Written instruction:
Give back the lines again unchanged, starting with the line containing "Click the 20:00:04 row time label" and going on through the line containing "Click the home page icon". Leave the pictures out of your answer.

Listing:
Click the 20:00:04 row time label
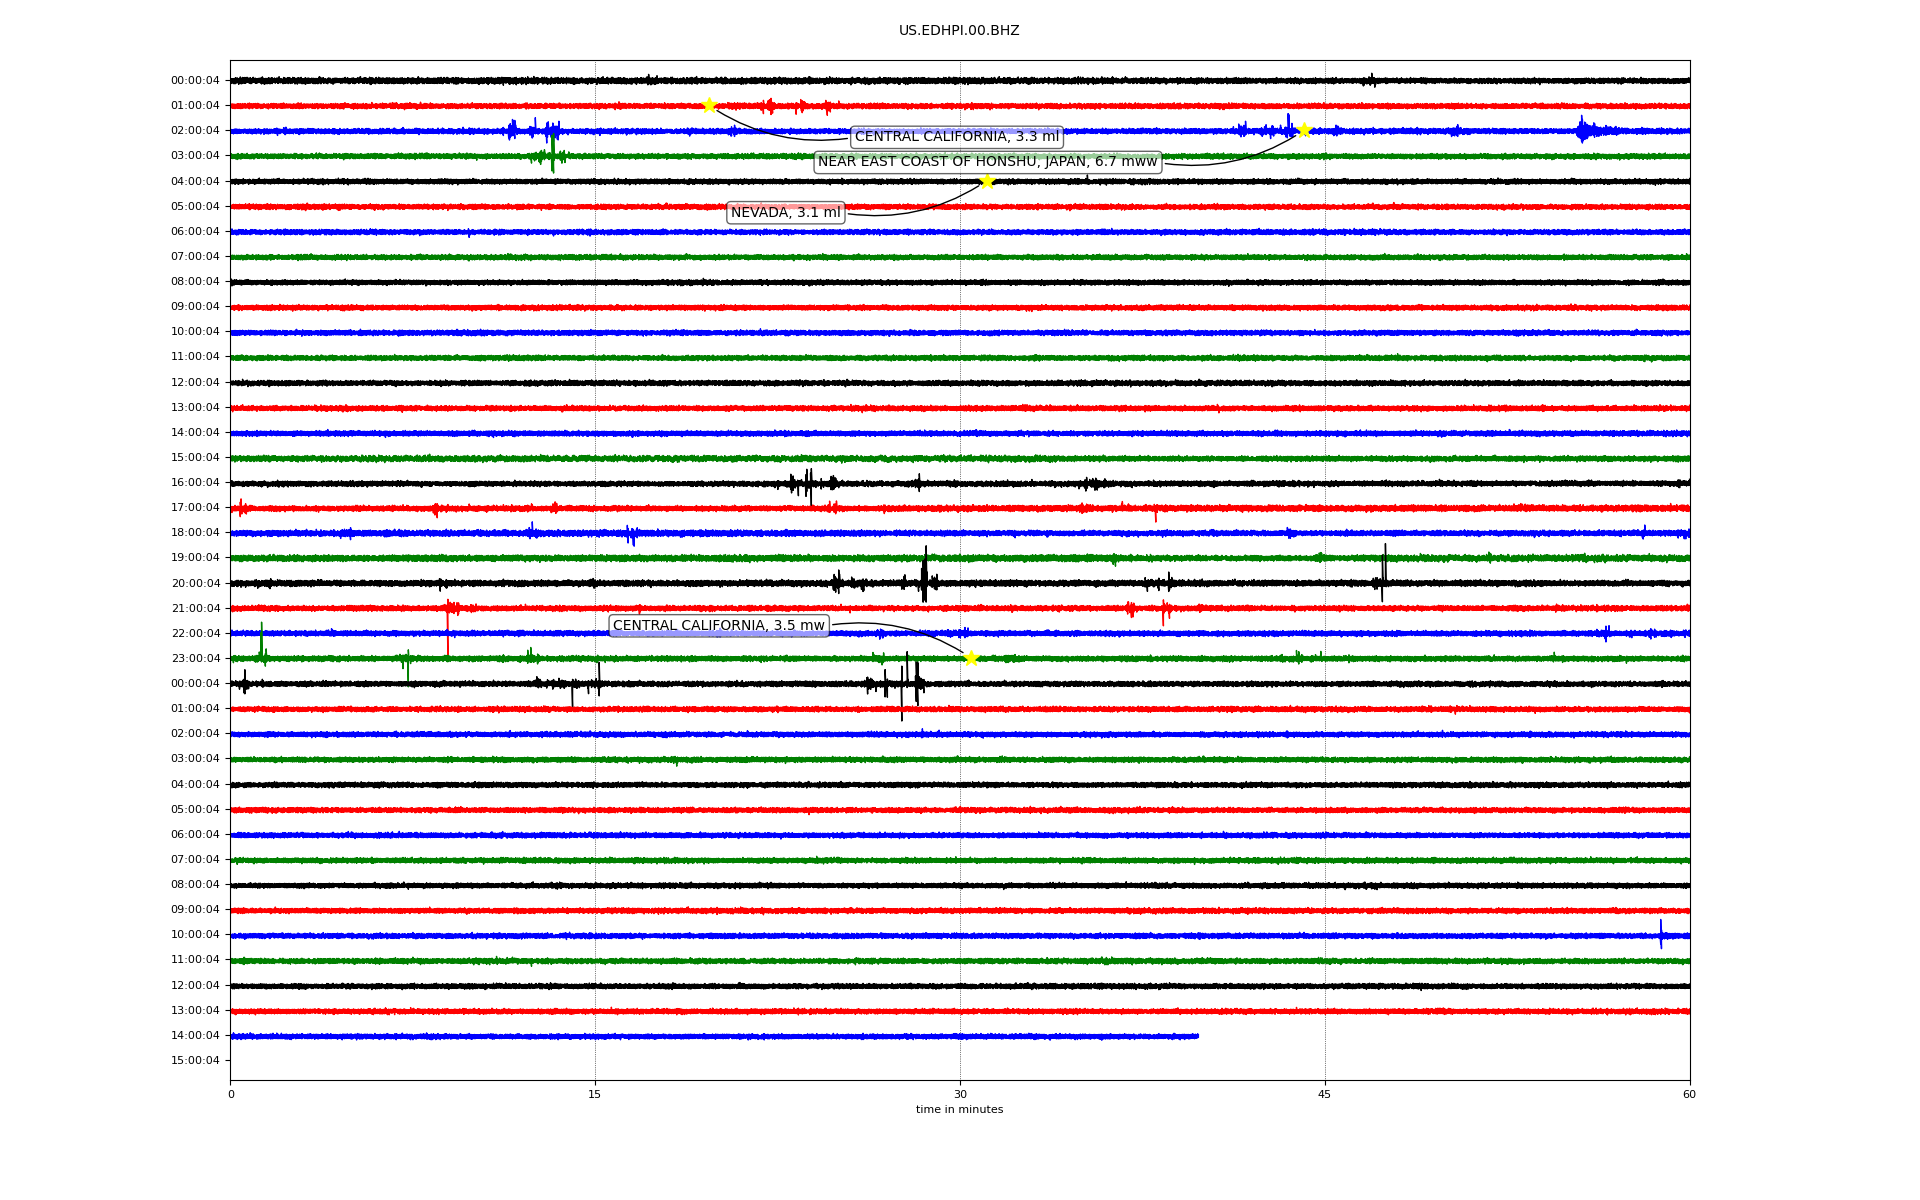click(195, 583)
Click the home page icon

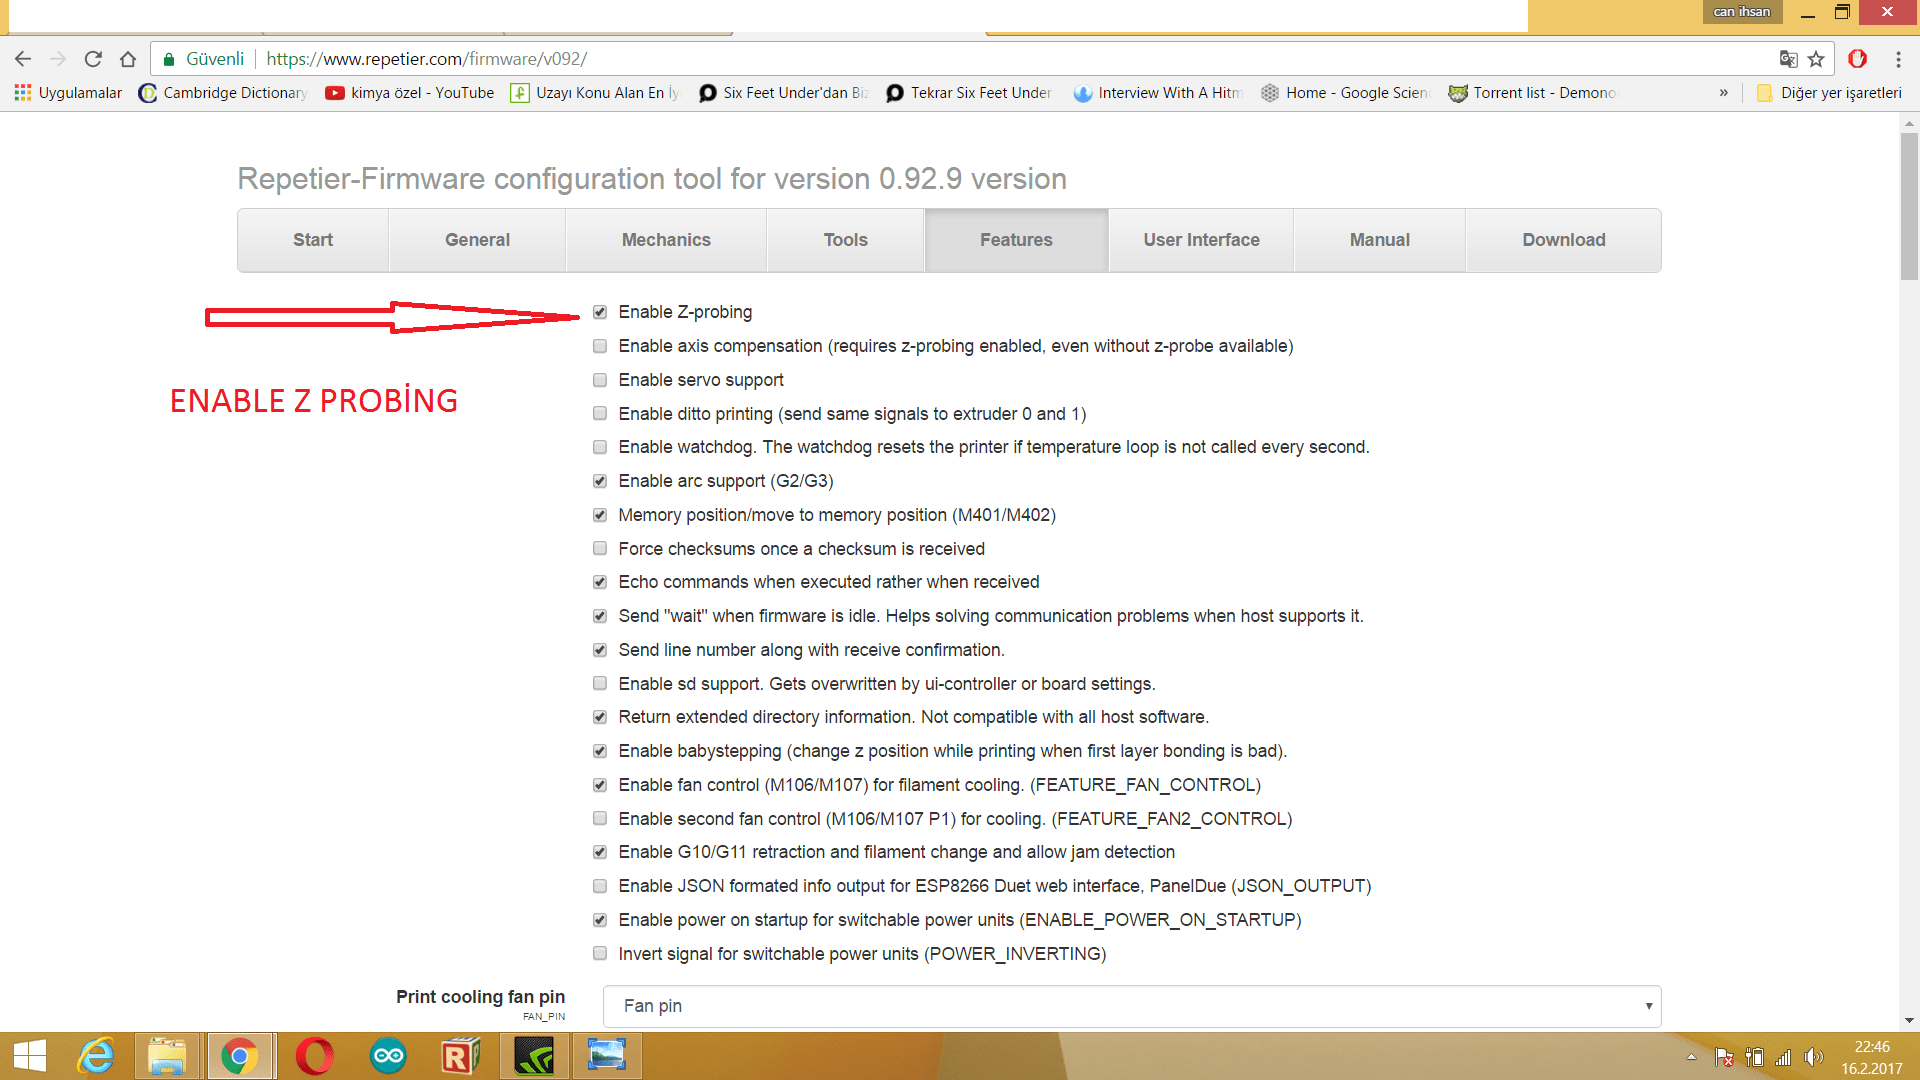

* * *

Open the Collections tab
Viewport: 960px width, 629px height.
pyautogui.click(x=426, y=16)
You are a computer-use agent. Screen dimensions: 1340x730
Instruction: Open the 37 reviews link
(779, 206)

Complete output:
Click the 20:00:04 row time label
click(195, 583)
Click the home page icon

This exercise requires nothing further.